The Company Profile section extracts available company information including company name, sector, subsector, industry, website, address, and description. The Broker Trade section focuses on the available trading activity for XL and AK.
Final Result
The completed BBCA Tradebook Dashboard combines three different perspectives on BBCA within one Google Colab workflow.
Tradebook Chart provides short-interval market activity. Company Profile provides background information about BBCA. Broker Trade Chart provides broker trading information for XL and AK.

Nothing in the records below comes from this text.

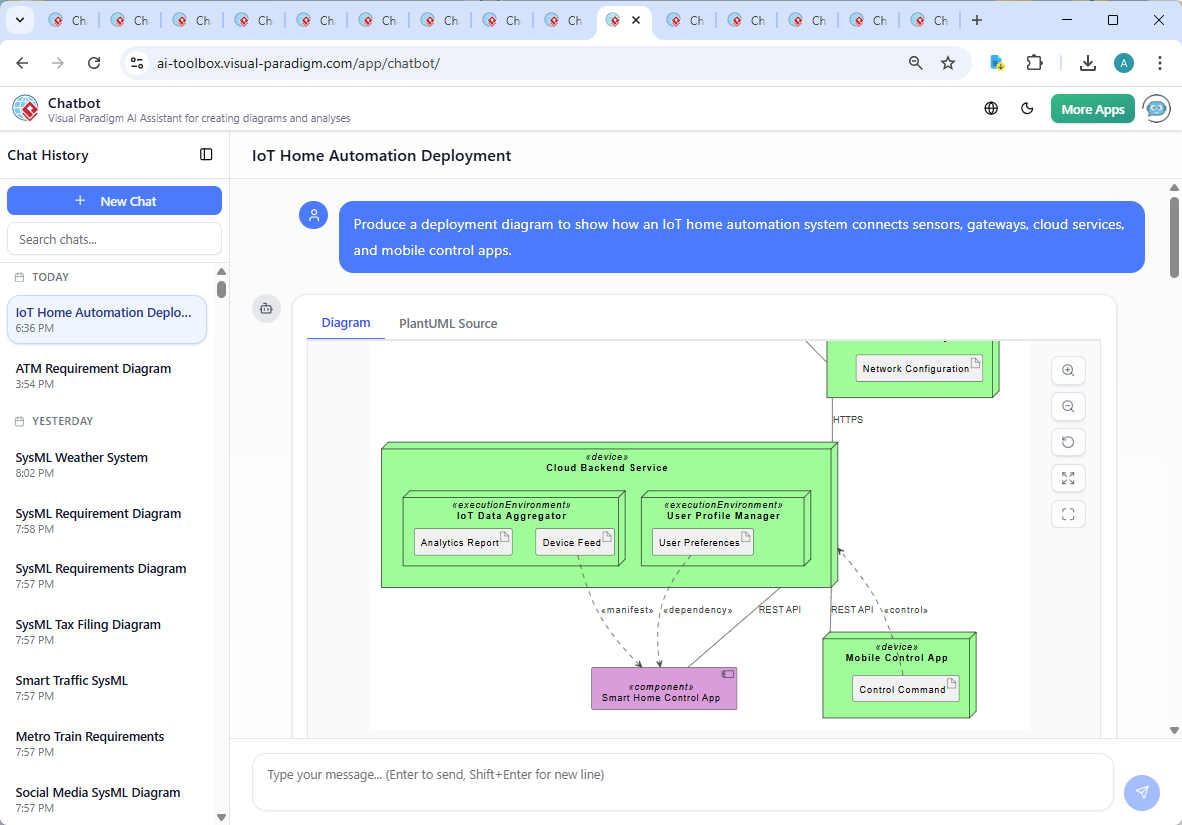Viewport: 1182px width, 825px height.
Task: Collapse the Chat History sidebar panel
Action: [206, 155]
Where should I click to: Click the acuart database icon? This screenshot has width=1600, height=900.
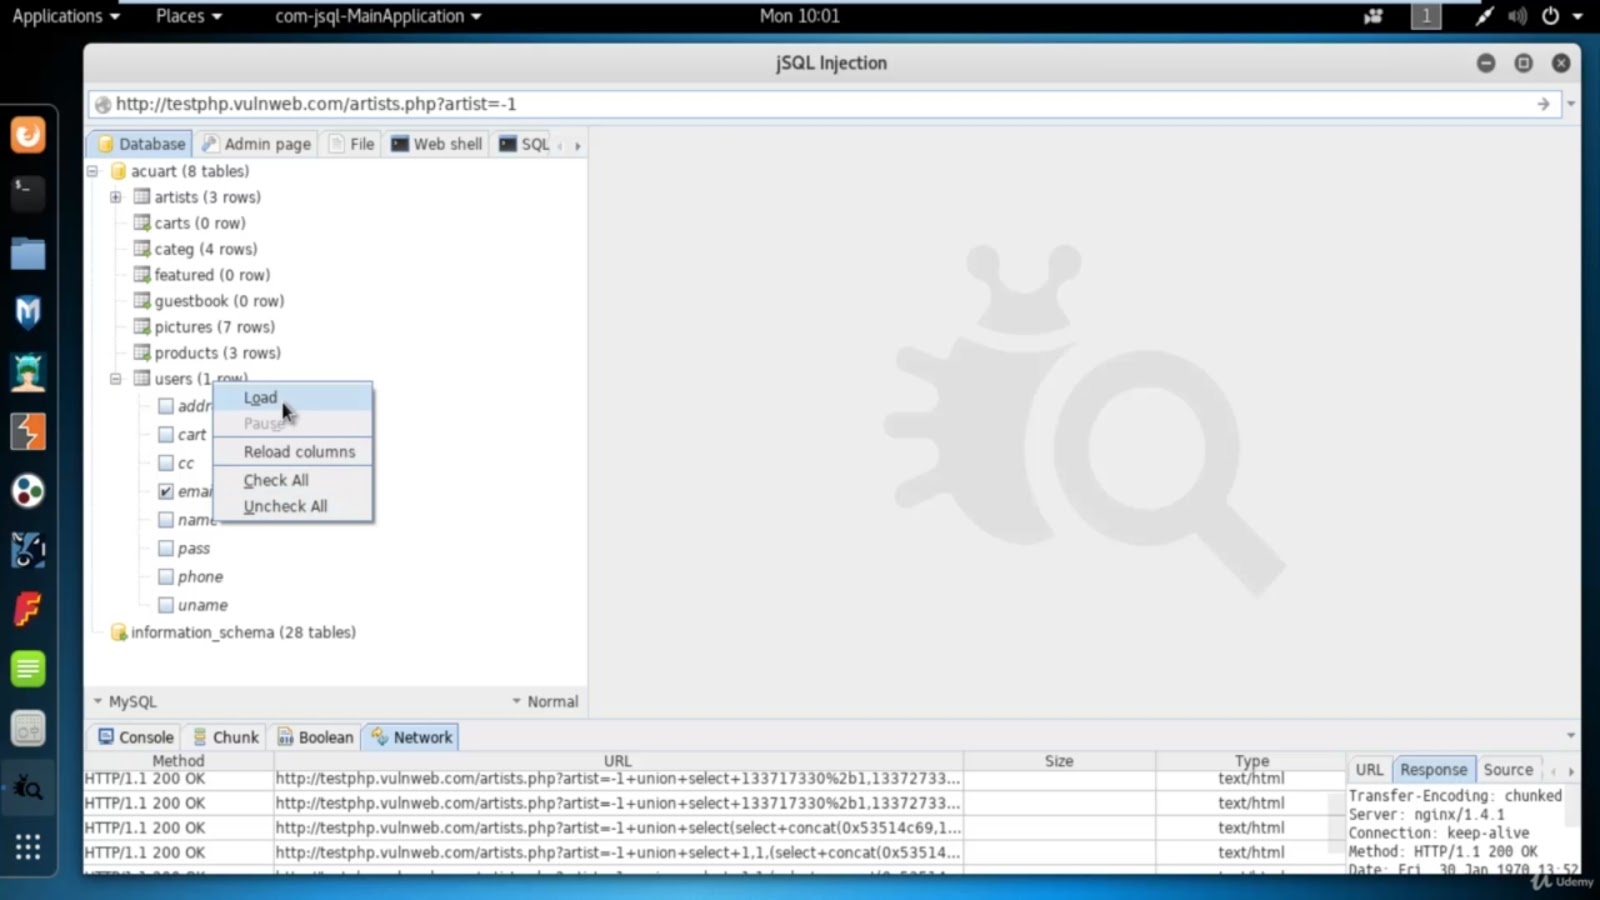click(120, 171)
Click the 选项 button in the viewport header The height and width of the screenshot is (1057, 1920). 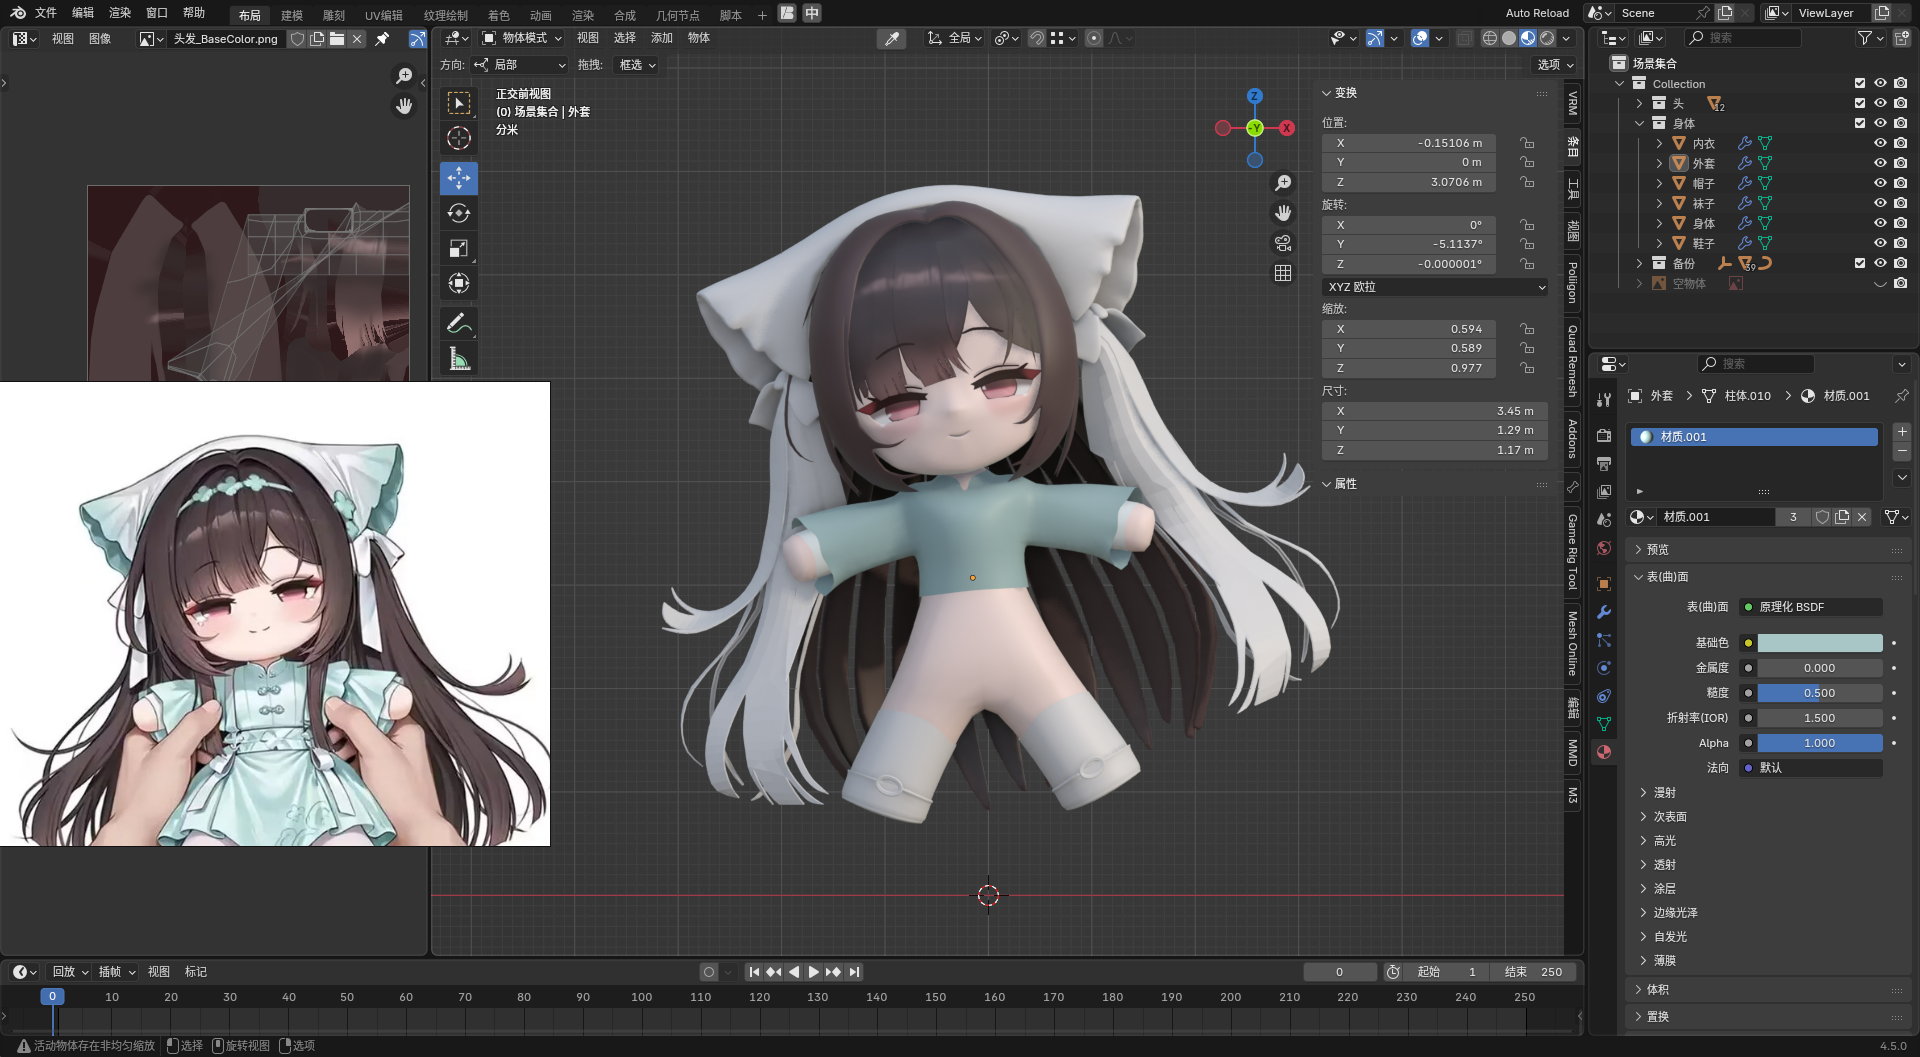[x=1555, y=65]
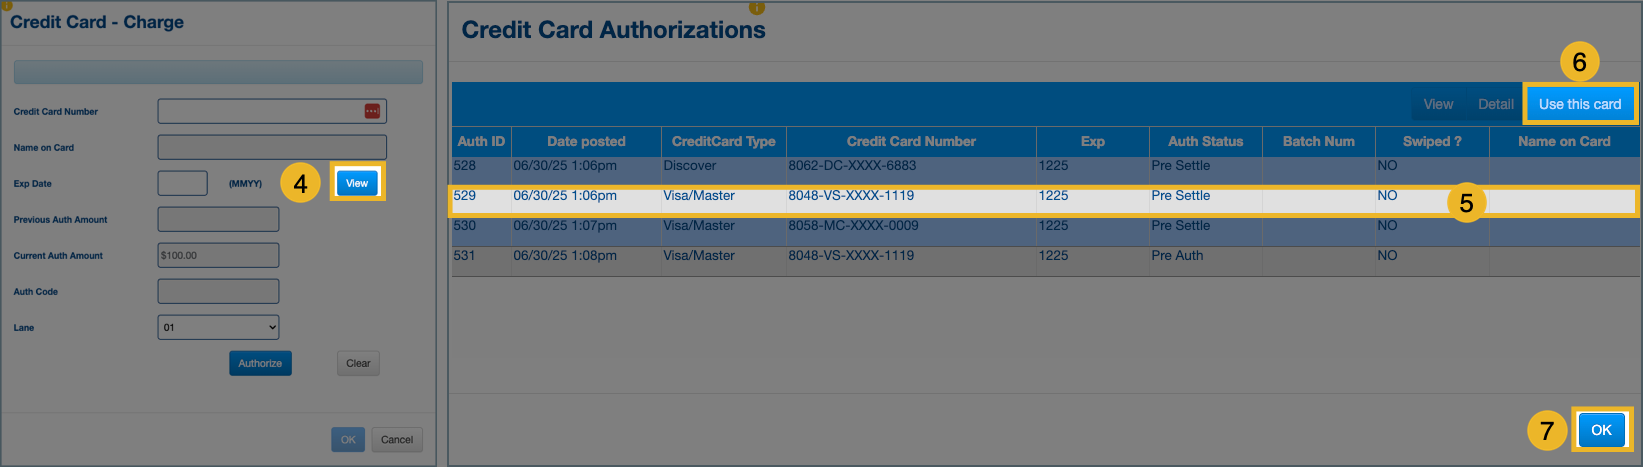Screen dimensions: 1643x467
Task: Click the Auth Status column header
Action: [x=1205, y=141]
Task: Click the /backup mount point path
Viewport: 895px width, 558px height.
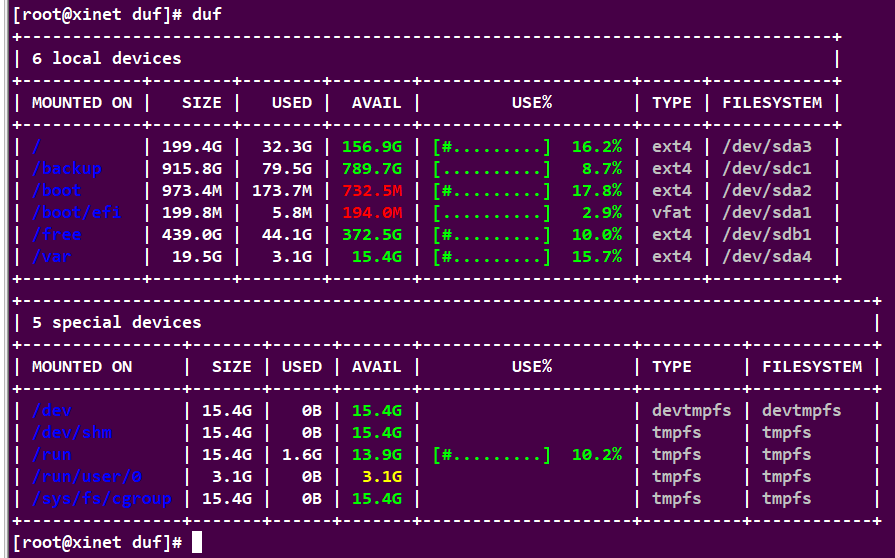Action: click(67, 168)
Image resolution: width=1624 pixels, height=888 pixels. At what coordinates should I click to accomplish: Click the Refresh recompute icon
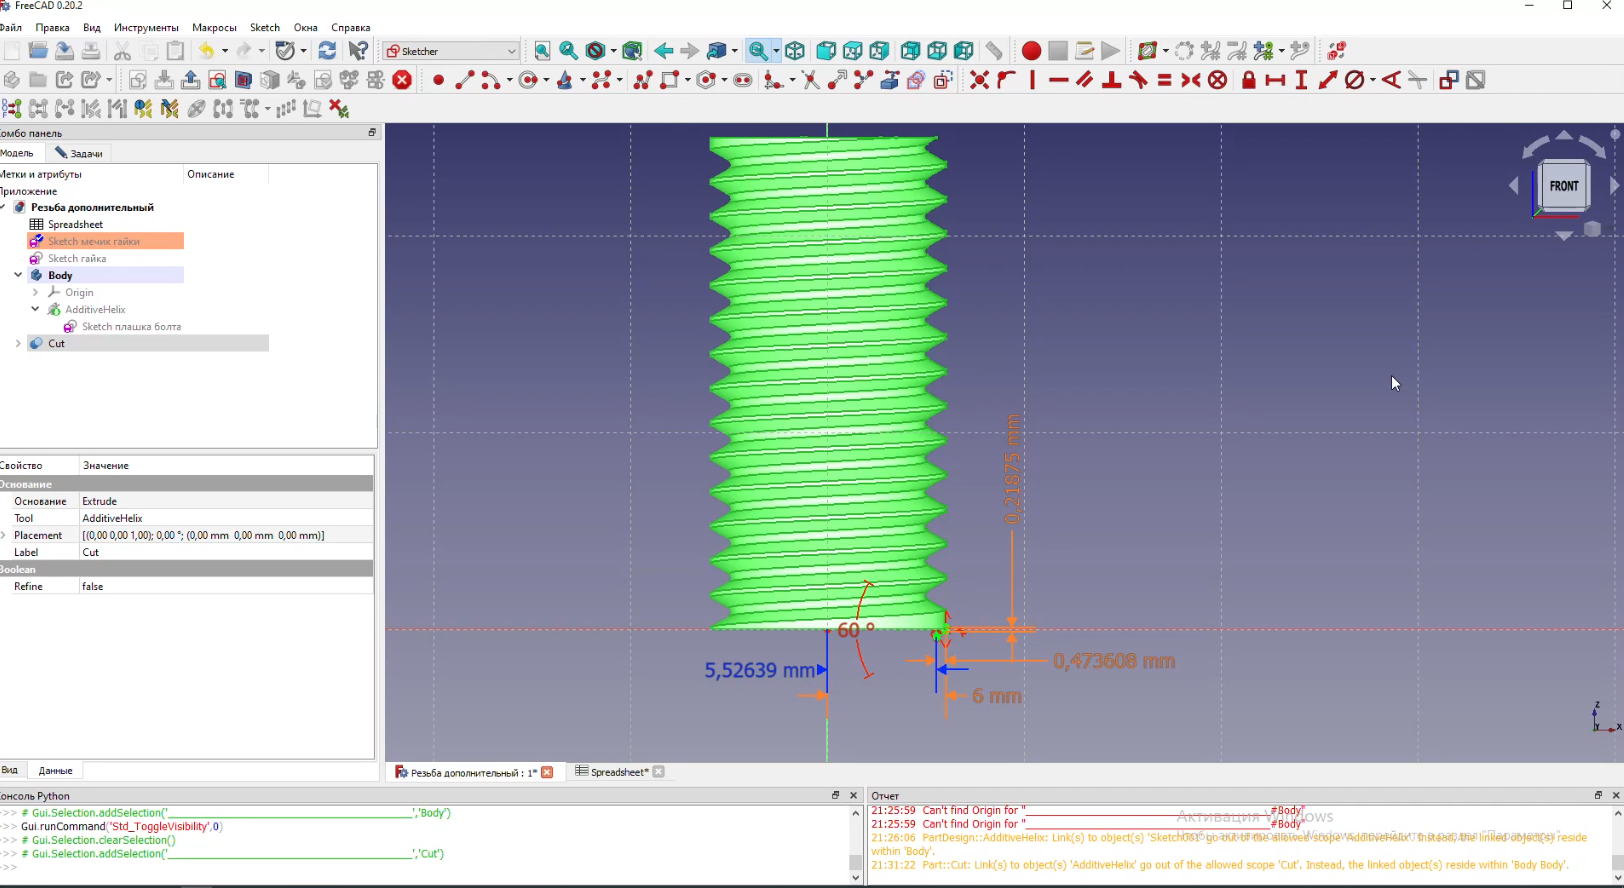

The final dashboard also reports the number of records returned by each dataset, individual API status, and the final processing timestamp.
Conclusion
The BBCA Tradebook Dashboard demonstrates how Python and RapidAPI can combine Tradebook Chart, Company Profile, and Broker Trade Chart data into a complete five-cell Google Colab project.
The workflow handles API requests, different response structures, nested data normalization, detailed inspection, and a simplified final dashboard while keeping the original project structure intact.